Member of the National Council of Slovakia
- In office 29 October 1998 – 15 October 2002
- In office 7 February 2006 – 4 April 2012

Personal details
- Born: Anna Malíková 8 August 1959 (age 67) Vysoká nad Kysucou, Czechoslovakia
- Party: Slovak National Party
- Education: Comenius University in Bratislava
- Occupation: Politician
- Profession: Teacher
- Website: RNDr.
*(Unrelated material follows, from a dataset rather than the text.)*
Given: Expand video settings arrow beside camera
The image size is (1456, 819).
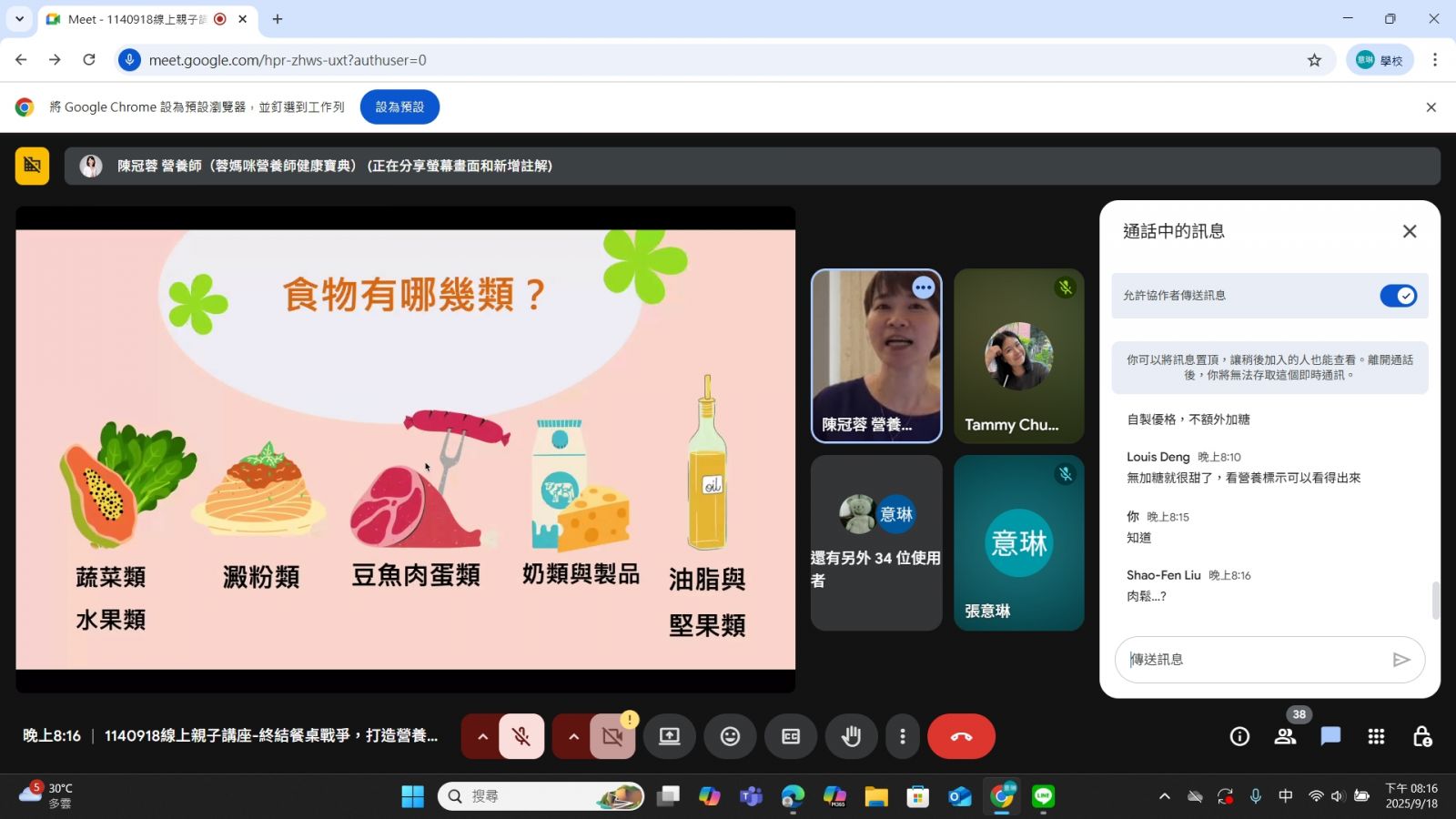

Anna Belousovová at National Council of Slovakia

= Anna Belousovová =

Slovak politician

Anna Belousovová (born 8 August 1959) is a Slovak politician and a former Deputy Speaker of the National Council of Slovakia.

==Political career==
In 1990 Anna Belousovová became a founding member of the Slovak National Party, which she led between the years 1999 and 2003, making her the first female leader in the party's history. The intra-party rivalry with Ján Slota led to her removal from party leadership in 2010 and subsequent expulsion from the party in 2011.

She was elected as a member of the National Council in the 1998 - 2002, 2006 - 2010 and 2010 - 2012 terms. Between 2006 and 2010 she served as a Deputy Speaker of the council.

==Personal life==
In 2001 she married a Russian businessman Alexander Belousov, who died in 2004.